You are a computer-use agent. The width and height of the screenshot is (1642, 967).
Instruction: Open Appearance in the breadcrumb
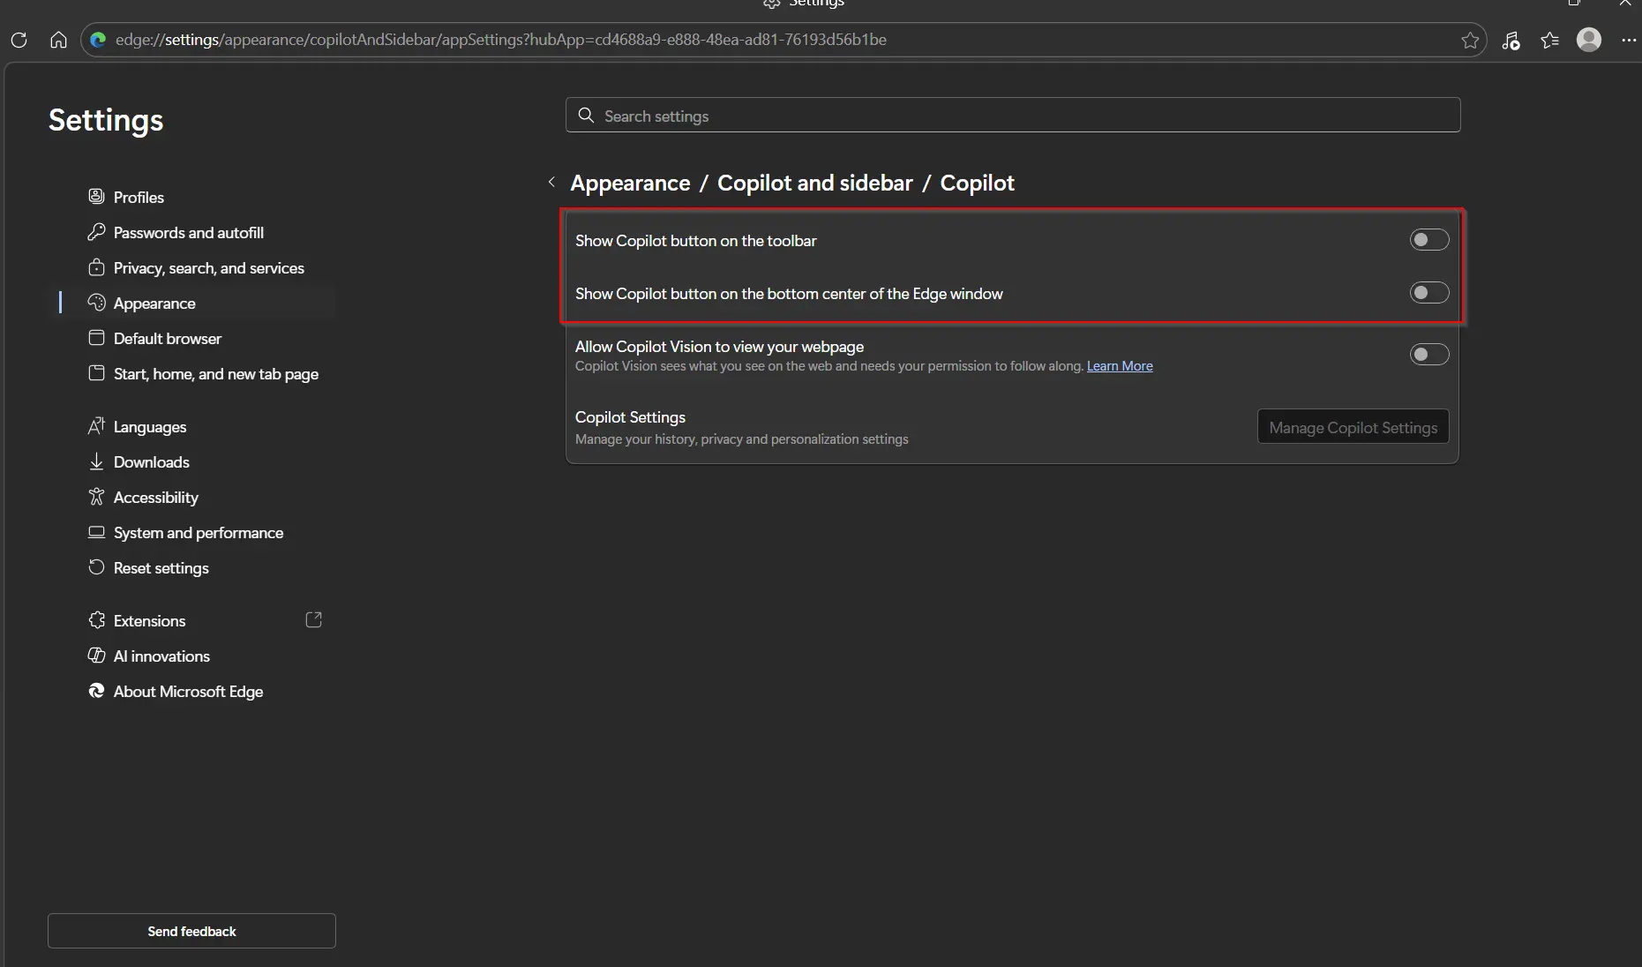[630, 184]
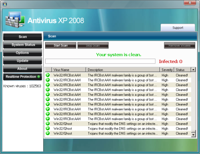Click the Remove Viruses button
The image size is (200, 154).
180,45
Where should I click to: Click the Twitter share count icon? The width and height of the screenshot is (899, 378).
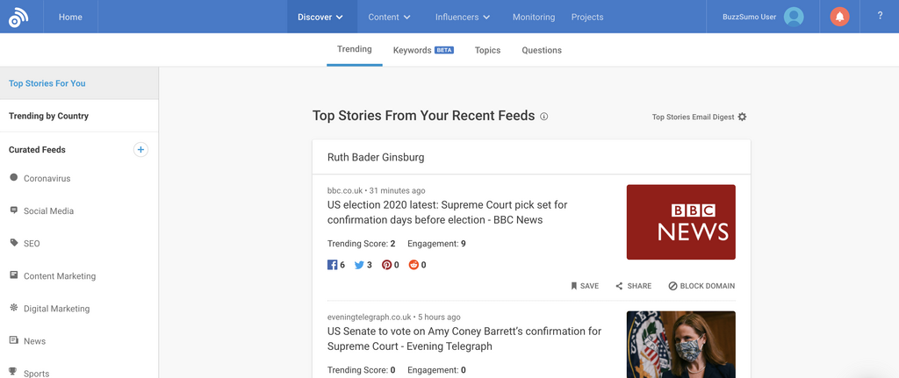[x=359, y=265]
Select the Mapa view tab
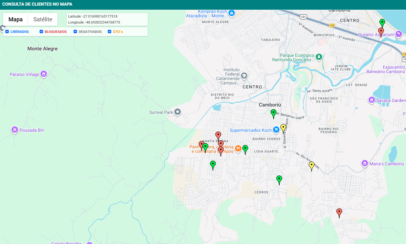The image size is (406, 244). (15, 19)
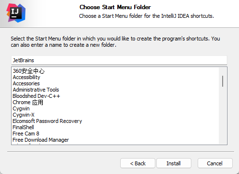Click the Install button

pos(174,163)
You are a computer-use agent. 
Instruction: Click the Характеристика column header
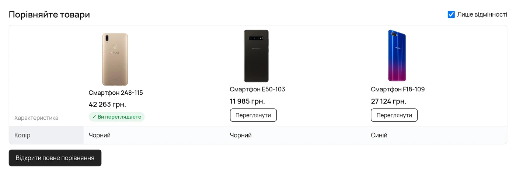(36, 118)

(Your objective)
Retype the data above exactly; pictures are not part of the copy.

(Output of the exercise)
You are a computer-use agent. The width and height of the screenshot is (1642, 967).
Instruction: Open Appearance in the breadcrumb
[630, 184]
Click the Remove Viruses button
The image size is (200, 154).
180,45
Where should I click to: Click the Twitter share count icon? The width and height of the screenshot is (899, 378).
[x=359, y=265]
Select the Mapa view tab
The image size is (406, 244). (15, 19)
Click the Install button

pos(174,163)
You are a computer-use agent. 
Instruction: Click the Характеристика column header
(36, 118)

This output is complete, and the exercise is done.